First e-mail from Tibet

Mandala Hotel

Hi All,

  Randal and I arrived in Lhasa about 7pm on June 19th.  We left the train station and were met by our local Lhasa guide Lobsang Tenzing.  Randal and I were able to walk from the station to the waiting van without much trouble though walking and talking took a lot of breath. The altitude does make a difference and takes getting used to.  The evenings are warm and sunny.  It stays light until almost 9pm and Randal and I have taken to afternoon rests and evening walks with a later dinner.  We have done some exploring with Lobsang and also some on our own though we always seem to get somewhat lost in the warren or alleyways and lanes in the old part of Lhasa which is within walking distance of our hotel. There are two Mandala Hotels and yesteday evening we were led astray by some of the omnipresent Chinese police when they directed us to the wrong Hotel Mandala.  But eventually we recoginzed the landmarks down the road from our Hotel Mandala and stopped at our regular noodle spot for dinner.  They don’t speak English but really try to help us and took me back into the kitchen to find vegetables.  We’ve eaten there every night.  And evey night it has been really good with wonderful spices and flavors. 

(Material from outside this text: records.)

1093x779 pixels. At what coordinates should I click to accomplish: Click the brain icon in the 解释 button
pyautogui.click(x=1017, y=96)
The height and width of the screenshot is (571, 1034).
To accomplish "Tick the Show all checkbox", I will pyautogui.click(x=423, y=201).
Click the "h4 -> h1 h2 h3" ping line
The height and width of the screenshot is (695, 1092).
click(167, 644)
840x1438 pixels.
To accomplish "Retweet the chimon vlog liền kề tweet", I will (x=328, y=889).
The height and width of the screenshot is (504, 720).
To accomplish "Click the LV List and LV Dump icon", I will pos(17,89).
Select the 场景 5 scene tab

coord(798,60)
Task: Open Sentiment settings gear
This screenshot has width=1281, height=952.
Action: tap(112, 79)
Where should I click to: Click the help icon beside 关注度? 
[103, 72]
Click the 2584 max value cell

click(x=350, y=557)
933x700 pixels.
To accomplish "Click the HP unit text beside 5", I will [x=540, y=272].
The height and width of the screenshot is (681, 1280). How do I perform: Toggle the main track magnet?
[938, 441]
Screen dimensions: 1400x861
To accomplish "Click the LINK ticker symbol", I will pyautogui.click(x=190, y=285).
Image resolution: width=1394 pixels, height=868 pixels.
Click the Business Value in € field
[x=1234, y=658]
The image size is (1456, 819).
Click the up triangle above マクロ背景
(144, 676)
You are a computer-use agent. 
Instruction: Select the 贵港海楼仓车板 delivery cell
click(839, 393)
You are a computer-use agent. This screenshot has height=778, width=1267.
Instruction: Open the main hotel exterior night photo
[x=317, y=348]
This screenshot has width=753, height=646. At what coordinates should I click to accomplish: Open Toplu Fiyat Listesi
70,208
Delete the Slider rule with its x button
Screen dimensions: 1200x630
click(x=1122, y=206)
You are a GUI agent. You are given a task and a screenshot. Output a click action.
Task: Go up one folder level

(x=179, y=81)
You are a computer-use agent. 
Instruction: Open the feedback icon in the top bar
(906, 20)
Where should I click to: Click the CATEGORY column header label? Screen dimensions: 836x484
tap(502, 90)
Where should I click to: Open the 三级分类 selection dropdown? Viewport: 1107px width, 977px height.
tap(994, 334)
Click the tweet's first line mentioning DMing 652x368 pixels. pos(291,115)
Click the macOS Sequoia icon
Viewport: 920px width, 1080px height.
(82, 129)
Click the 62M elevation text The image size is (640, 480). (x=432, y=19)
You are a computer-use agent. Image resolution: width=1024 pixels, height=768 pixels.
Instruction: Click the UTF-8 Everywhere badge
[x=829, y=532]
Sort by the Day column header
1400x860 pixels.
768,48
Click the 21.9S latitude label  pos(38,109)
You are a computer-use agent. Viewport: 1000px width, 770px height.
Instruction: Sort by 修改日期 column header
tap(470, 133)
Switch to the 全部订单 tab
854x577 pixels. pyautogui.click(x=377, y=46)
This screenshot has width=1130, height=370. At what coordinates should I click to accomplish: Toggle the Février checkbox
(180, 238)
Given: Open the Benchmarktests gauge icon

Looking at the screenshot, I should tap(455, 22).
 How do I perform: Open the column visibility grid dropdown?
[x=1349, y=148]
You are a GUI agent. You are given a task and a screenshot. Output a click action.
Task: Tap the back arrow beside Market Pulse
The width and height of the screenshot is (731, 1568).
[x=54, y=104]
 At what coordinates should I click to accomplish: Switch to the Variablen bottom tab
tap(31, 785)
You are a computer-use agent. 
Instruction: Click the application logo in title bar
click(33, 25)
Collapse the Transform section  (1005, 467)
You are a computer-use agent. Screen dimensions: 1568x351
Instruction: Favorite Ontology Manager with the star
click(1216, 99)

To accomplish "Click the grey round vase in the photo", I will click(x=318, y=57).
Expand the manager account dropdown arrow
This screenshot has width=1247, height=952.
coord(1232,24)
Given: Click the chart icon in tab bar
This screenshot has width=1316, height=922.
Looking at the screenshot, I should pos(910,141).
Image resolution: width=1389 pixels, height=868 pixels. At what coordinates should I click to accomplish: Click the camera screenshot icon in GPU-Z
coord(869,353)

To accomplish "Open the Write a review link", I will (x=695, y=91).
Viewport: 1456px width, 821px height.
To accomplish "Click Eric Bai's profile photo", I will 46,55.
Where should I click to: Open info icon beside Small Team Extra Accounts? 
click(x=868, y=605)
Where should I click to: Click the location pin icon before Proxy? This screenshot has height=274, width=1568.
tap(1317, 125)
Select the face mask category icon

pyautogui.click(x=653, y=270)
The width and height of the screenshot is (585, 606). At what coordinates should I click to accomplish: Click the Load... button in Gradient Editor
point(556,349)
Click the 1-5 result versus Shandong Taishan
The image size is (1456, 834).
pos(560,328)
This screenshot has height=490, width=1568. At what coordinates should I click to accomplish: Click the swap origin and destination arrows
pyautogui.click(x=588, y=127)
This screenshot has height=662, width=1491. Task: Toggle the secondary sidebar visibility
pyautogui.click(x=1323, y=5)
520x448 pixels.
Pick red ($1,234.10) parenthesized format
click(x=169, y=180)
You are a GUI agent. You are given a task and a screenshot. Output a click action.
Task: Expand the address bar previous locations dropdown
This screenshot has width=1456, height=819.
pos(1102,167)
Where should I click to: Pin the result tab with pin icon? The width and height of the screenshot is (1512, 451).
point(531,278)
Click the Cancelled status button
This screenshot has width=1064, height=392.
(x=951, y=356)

  Randal and I do well enough during the day but both of us have problems sleeping.  Randal can’t catch his breath. My nose and throat are so dry from the altitude and the dry air that I get headaches and swallowing is painfull.  I wish I’d brought some Oceanspray nose spray and some Vicks.  There are pharmacies here but so far none with English speaking staff or western medicines.  But each day is better.  I almost slept through the night last night.  The first two nights I had to keep getting up to take hot showers to ease my sinus pains.  Thankfully it worked and the hot water was plentiful.  The good news is that if you hand wash anything, it dries in no time.  But the hotel laundry will do the big stuff: I’m not!

  I know little about Tibet or Buddism, but am learning.  And the women in their traditional Tibetan dress are so lovely and interesting.  I have been sort of sneaking photos but eventually will ask someone to pose.  Our guide Lobsang says Lhasa has changed greatly in the past 20 years.  We don’t spend much time talking politics.  He just tells us the history and not to point my camera at the Chinese soldiers.  I did inadvertently include some soldiers in a photo of some Yak dung burning stoves and one soldier came to wave me away.  I pointed to the stoves and he nodded ok and let me take more photos so it was really not a big deal. 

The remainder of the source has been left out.